▶ **SUPPLIED RECORDS**
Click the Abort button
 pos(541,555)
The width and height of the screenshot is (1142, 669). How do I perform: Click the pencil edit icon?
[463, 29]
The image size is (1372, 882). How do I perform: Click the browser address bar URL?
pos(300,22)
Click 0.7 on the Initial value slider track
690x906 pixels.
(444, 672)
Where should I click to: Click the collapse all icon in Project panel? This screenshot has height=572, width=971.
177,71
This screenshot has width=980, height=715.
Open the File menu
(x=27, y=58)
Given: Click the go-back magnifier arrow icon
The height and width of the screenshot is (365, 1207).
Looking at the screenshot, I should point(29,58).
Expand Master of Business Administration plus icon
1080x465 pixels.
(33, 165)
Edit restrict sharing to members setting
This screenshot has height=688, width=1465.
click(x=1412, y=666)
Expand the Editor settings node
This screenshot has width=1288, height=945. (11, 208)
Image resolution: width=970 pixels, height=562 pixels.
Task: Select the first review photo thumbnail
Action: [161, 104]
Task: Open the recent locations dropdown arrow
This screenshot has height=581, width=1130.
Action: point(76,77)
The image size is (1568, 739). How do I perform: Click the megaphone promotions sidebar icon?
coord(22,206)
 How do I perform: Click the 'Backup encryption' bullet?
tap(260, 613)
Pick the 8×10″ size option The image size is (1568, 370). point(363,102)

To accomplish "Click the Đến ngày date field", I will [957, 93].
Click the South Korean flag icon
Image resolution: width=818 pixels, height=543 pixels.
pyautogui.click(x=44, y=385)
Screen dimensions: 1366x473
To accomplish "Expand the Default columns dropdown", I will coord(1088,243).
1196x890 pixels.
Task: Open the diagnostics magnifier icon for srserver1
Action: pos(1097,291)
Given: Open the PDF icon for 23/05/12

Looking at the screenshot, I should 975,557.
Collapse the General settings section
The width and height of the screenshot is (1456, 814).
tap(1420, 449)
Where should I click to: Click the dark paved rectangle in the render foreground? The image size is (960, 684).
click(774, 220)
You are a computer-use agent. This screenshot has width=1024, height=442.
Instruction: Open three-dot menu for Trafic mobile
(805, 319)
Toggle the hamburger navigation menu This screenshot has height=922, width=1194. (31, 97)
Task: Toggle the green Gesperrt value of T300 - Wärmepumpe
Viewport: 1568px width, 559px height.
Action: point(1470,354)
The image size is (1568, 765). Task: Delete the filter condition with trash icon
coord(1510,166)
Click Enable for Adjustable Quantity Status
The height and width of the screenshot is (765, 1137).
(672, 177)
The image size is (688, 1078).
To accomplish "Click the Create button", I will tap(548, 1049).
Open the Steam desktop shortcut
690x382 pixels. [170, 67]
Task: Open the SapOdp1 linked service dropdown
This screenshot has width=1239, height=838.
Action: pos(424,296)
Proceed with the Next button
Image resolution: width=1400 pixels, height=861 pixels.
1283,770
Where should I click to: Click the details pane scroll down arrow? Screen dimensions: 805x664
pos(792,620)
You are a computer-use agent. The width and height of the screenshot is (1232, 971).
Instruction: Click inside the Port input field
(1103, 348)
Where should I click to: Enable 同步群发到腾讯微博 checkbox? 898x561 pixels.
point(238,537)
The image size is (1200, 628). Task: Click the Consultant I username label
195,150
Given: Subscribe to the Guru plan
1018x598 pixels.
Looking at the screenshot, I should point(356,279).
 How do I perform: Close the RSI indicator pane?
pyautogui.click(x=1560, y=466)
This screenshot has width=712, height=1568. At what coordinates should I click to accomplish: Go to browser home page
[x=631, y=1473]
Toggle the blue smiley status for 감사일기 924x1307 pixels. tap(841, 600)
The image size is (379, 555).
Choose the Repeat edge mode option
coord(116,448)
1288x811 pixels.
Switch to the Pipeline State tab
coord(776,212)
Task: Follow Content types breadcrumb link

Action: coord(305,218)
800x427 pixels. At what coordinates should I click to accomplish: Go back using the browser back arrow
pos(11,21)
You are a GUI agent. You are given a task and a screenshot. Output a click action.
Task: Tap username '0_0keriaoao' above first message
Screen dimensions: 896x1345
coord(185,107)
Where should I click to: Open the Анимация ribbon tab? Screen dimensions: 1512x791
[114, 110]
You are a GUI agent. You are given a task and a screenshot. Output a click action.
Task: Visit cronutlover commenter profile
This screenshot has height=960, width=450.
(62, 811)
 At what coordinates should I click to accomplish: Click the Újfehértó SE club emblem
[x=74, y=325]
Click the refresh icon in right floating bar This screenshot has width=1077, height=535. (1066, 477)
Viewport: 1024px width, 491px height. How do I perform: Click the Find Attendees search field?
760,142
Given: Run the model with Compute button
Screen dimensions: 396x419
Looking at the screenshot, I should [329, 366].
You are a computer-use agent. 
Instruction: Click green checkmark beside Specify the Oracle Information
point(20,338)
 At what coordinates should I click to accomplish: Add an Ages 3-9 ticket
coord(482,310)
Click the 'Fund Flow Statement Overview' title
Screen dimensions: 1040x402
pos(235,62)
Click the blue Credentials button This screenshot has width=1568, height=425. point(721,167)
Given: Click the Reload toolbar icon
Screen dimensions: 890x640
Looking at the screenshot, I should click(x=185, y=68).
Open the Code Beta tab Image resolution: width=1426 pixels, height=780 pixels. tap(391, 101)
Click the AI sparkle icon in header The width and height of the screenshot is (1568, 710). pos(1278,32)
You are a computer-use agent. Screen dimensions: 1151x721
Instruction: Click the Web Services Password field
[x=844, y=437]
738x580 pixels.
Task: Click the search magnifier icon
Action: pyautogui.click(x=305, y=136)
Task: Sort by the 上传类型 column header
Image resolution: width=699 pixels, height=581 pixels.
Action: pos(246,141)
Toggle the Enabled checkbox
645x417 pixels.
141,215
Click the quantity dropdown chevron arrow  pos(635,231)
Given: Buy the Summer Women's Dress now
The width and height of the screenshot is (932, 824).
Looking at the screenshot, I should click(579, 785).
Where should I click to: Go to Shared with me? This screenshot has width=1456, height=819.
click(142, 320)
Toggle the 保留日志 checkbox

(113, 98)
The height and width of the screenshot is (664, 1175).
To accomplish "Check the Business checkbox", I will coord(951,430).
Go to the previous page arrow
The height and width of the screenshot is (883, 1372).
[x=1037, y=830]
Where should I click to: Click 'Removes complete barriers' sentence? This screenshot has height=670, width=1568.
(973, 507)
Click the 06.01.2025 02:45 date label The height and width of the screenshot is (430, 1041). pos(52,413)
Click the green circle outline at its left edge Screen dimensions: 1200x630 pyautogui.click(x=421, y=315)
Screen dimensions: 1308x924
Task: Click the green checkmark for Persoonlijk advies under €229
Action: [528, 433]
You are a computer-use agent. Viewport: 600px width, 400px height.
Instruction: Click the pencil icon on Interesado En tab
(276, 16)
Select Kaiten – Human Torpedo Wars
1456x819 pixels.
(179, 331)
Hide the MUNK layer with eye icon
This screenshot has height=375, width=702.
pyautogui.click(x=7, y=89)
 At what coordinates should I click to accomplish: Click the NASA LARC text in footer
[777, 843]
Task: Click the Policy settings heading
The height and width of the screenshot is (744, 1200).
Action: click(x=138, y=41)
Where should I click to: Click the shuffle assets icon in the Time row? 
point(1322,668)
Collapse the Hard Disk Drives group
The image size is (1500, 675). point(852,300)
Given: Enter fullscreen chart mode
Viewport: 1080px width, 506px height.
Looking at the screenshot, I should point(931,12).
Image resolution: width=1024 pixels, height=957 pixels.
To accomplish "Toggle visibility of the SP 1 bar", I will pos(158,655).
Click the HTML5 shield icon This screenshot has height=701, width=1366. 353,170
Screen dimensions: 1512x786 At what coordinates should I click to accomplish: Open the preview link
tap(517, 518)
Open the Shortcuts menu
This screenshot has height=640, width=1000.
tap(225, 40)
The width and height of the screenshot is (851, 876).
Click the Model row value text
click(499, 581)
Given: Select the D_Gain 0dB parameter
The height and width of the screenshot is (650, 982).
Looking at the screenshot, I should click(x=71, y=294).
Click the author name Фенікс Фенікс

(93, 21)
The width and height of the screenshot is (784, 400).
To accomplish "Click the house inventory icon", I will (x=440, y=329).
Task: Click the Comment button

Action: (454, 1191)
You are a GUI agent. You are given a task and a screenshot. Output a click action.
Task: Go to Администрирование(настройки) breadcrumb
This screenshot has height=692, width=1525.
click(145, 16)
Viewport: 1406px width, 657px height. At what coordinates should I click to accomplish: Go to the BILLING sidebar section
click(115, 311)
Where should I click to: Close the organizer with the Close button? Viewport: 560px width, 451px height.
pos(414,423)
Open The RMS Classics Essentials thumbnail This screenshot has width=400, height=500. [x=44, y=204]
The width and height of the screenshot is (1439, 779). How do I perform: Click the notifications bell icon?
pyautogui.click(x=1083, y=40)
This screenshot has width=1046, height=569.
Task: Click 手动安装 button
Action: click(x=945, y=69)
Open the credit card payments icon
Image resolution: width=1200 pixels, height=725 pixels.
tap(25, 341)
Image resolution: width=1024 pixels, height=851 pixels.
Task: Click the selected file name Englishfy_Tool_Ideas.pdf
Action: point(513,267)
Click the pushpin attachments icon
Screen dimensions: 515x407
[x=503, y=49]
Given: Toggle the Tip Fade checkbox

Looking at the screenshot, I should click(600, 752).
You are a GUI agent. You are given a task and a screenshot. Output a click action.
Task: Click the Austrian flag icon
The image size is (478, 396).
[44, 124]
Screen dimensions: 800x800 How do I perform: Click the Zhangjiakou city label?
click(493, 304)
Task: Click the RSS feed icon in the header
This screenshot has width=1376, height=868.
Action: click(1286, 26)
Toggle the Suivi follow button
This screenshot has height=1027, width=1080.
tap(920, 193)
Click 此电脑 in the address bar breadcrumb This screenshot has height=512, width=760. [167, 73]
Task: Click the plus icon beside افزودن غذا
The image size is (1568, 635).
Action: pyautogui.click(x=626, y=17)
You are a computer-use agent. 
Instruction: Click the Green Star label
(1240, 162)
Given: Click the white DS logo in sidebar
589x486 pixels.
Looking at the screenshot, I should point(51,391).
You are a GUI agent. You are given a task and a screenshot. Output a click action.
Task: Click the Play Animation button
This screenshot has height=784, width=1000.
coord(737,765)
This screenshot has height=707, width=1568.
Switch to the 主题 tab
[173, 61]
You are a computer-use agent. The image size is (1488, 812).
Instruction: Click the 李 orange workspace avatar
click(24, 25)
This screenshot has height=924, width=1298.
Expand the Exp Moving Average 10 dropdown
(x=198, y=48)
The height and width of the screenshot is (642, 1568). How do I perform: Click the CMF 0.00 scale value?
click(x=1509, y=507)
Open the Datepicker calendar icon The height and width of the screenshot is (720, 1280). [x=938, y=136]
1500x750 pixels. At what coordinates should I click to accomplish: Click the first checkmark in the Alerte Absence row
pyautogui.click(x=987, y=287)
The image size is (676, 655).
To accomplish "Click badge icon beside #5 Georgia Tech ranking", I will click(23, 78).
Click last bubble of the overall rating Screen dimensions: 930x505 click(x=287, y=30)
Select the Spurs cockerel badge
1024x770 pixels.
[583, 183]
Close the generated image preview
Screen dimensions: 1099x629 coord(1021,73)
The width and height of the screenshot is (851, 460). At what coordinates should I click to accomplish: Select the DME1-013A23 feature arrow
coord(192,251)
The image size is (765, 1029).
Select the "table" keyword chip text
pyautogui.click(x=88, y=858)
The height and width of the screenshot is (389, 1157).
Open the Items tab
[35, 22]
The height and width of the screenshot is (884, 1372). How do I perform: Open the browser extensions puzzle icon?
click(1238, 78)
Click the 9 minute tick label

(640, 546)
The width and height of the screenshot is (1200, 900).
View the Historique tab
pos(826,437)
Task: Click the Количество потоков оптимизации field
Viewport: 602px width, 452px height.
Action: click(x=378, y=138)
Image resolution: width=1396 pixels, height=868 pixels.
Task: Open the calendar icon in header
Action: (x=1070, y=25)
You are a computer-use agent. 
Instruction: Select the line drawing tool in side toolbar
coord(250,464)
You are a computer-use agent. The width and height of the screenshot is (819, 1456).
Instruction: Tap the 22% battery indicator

▶ **TASK BRIEF**
Rewrite the part of the items that opens with the line containing "Screen dimensions: 800x800" and closes with the line containing "Action: pyautogui.click(x=626, y=17)", both lines included, keeping every request as is and multiplying each coordinate in the answers by 2.6, rounded to the nearest whole number with halves rounded up.

▶ **TASK SOLUTION**
Screen dimensions: 800x800 How do I perform: Click the Zhangjiakou city label?
click(1282, 790)
Task: Click the RSS feed icon in the header
This screenshot has width=1376, height=868.
Action: click(3344, 68)
Toggle the Suivi follow button
This screenshot has height=1027, width=1080.
tap(2392, 502)
Click 此电脑 in the address bar breadcrumb This screenshot has height=512, width=760. [434, 190]
Task: Click the plus icon beside افزودن غذا
The image size is (1568, 635).
Action: pyautogui.click(x=1628, y=44)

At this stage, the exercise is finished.